Armed with their LASSI results, Dembo’s students pick another USC course to serve as a “laboratory” for the learning and motivational strategies that they will evaluate. For the rest of the semester, they keep a journal tracking how well those strategies serve them. These reflections later figure into the course’s final project: “a self-management study,” recapping everything a student has learned about his or her study habits.
“If I say, ‘I want you to do something differently,’ it doesn’t mean the student will change,” Dembo said. “But If I can get them to observe their behavior, they’re more likely to say, ‘You know what – I’m not doing so well.’”

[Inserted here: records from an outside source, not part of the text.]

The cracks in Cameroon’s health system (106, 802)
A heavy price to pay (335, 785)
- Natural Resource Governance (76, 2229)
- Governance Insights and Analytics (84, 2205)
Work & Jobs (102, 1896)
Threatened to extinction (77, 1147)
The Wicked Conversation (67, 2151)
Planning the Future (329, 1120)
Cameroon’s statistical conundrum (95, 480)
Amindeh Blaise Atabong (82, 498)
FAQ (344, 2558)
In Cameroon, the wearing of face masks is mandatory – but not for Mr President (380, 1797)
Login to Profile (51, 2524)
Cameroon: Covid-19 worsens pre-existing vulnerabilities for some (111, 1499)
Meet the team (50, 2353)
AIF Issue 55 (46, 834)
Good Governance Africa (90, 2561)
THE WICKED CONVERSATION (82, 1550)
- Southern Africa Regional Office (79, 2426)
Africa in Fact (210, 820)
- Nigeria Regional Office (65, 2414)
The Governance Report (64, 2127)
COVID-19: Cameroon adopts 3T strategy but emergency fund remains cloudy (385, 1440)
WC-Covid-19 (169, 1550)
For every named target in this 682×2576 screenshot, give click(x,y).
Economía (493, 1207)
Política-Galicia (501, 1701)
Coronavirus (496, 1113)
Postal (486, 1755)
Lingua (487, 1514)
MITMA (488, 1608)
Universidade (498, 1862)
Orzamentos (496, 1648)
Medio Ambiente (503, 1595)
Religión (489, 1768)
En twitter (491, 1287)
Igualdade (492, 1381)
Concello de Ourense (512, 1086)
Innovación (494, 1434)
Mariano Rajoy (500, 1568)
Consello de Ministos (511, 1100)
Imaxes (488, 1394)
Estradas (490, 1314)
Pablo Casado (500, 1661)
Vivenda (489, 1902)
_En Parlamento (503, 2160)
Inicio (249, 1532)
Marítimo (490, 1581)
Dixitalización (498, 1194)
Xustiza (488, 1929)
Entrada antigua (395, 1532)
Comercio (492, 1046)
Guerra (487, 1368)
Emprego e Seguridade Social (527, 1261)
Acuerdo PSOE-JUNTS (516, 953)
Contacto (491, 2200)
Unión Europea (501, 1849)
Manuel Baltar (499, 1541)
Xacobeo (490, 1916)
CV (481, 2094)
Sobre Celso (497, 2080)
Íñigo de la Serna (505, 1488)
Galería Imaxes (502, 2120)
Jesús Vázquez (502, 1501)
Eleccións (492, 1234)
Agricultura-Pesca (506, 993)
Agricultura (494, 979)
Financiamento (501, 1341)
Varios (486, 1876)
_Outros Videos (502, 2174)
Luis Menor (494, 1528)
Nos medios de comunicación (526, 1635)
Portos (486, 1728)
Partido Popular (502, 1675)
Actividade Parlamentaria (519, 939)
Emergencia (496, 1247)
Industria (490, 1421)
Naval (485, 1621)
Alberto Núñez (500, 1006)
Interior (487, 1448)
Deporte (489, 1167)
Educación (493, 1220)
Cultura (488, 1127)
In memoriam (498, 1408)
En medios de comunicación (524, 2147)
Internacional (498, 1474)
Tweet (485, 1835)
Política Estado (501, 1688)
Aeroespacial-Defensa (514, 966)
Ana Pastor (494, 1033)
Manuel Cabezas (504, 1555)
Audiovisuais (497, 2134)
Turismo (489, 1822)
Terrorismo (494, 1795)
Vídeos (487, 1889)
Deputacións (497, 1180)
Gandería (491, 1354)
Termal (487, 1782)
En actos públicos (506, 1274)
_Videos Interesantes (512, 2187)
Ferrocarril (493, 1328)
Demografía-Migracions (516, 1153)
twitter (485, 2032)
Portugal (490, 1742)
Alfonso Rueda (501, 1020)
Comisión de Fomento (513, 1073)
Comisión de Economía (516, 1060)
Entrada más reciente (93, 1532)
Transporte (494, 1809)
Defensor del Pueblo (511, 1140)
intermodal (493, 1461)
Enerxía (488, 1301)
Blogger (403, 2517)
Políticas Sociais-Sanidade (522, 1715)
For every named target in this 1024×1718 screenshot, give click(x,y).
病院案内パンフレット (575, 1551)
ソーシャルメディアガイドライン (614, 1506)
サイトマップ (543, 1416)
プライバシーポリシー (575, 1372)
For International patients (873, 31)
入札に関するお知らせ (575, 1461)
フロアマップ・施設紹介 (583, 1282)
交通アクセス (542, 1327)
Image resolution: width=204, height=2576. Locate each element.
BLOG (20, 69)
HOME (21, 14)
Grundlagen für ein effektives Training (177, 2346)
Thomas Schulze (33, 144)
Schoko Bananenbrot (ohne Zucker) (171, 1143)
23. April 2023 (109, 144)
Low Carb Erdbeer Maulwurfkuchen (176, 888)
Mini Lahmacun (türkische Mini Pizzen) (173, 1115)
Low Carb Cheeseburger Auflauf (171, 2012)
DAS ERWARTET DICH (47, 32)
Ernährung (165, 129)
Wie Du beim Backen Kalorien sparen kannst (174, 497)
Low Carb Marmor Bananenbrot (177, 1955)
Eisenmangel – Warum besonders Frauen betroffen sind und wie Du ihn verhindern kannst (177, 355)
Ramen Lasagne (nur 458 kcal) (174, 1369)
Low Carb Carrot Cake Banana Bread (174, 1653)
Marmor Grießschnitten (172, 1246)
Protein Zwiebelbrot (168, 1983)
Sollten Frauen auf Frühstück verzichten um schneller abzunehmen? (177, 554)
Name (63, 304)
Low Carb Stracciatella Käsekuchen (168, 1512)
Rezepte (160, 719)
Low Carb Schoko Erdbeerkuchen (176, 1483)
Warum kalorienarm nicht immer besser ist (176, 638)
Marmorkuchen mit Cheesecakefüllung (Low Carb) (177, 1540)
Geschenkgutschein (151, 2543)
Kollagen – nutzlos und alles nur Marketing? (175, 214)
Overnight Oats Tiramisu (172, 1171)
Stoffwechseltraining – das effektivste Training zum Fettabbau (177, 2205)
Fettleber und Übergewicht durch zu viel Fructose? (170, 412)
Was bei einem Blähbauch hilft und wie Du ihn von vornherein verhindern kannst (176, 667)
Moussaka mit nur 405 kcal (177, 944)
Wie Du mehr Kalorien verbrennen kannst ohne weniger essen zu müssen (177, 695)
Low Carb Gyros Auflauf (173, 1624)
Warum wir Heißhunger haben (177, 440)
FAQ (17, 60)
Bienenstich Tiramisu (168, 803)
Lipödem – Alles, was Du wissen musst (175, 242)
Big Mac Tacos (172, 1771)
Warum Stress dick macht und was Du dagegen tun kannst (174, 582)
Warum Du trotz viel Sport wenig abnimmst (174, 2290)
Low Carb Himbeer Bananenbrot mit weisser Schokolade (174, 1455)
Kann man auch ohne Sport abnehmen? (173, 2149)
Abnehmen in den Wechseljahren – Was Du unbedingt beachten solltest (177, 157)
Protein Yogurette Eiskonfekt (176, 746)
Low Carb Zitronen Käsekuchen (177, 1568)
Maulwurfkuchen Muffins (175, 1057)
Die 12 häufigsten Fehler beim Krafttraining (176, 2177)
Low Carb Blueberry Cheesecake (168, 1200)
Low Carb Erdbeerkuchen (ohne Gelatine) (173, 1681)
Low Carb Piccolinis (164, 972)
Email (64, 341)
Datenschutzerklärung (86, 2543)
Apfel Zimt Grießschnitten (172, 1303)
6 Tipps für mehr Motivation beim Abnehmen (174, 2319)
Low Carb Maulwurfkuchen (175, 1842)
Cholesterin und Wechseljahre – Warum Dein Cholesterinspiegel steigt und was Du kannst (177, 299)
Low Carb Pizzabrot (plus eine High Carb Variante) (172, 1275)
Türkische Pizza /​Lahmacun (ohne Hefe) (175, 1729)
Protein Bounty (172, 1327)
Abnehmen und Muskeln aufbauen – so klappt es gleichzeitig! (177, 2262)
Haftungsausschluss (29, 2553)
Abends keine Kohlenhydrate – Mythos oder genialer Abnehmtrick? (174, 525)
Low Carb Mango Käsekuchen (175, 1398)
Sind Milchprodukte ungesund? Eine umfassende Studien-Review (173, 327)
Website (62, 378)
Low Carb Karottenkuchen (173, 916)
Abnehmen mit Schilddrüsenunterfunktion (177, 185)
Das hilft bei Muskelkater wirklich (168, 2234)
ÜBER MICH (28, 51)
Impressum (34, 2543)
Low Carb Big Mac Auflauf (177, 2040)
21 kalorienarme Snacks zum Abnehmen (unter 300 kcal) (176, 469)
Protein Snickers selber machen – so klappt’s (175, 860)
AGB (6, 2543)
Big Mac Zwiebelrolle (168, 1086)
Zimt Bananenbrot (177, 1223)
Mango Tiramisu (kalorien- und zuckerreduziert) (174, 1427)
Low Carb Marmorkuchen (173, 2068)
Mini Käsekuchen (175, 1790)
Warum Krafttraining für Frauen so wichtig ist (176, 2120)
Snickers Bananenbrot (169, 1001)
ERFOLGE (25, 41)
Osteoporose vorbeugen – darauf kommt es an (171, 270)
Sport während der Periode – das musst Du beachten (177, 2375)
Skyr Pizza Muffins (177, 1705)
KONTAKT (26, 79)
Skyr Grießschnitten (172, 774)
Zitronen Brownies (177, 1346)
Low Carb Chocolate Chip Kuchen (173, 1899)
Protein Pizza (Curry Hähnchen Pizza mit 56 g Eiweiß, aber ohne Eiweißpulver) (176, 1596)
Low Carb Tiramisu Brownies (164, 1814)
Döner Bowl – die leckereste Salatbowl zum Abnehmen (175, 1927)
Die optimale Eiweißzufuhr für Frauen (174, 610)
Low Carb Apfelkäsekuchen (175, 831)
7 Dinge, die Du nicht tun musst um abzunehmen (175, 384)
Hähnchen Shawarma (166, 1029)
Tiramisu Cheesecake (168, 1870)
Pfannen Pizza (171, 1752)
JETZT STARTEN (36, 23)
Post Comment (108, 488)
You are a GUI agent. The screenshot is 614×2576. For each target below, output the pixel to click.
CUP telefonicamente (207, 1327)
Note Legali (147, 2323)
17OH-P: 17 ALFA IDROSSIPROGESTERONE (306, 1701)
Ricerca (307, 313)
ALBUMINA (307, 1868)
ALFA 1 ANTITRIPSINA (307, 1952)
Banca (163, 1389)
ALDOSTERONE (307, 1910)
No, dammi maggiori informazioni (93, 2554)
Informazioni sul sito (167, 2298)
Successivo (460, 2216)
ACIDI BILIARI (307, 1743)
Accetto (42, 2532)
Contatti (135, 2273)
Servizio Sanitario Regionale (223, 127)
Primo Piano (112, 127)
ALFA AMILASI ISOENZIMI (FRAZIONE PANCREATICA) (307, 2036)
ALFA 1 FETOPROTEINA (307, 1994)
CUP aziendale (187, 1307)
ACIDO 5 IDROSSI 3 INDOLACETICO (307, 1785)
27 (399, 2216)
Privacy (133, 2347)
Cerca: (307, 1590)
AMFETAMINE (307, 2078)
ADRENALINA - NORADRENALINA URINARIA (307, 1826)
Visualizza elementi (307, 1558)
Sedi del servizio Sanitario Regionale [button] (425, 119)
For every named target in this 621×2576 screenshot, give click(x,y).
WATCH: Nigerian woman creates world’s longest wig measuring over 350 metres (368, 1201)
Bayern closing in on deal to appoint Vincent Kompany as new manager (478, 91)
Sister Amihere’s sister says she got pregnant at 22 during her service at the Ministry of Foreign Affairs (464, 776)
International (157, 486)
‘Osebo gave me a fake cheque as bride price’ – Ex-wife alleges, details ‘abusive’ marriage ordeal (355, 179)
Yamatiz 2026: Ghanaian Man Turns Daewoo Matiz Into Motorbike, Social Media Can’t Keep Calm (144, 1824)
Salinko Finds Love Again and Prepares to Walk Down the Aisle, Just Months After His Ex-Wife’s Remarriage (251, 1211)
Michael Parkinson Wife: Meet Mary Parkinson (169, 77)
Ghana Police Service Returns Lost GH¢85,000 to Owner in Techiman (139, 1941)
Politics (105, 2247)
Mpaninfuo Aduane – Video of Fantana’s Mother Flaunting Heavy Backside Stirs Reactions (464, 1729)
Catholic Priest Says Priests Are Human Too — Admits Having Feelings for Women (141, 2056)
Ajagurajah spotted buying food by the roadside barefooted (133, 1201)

One key to Dembo’s approach is getting students to examine what they really want out of life and to establish specific goals in that direction.
“Research has shown that the more specific and proximal a goal, the more motivated and persistent a person will become in achieving those goals,” he said. “Goals tell you where you’re headed, how far you’ve gone, what you’ve got to do to adjust your behavior to get to the goal.”
From there, getting a student in shape involves developing time management skills, he believes. To convince his students, Dembo asks them to spend a week charting how they spend every hour of every day.
“Many will say, ‘Gee, I didn’t realize I was spending four hours a day watching TV or two hours a day talking with friends,’” Dembo said.
Borrowing a page from executive development courses, Dembo illustrates ways to prioritize the many competing demands on a student’s time.
In the quest to become better test takers, Dembo’s students dip into the latest research on memory and learning. For help in more sophisticated forms of intellectual processing, he teaches them how to assemble material into maps, charts, tables and matrixes. Dembo also teaches them a form of note taking where they generate potential test questions from their notes.
Amy Strook, who took the course in 1995, is working on her master’s degree at USC while teaching school in Redondo Beach. To this day, when Strook reviews class notes, she jots down questions suggested by the notes in the left-hand margin. To review for tests, Strook merely practices answering those questions.
“It’s still one of the most inspiring classes I’ve had in college,” Strook said of EPT 110. “It gave me a great base.”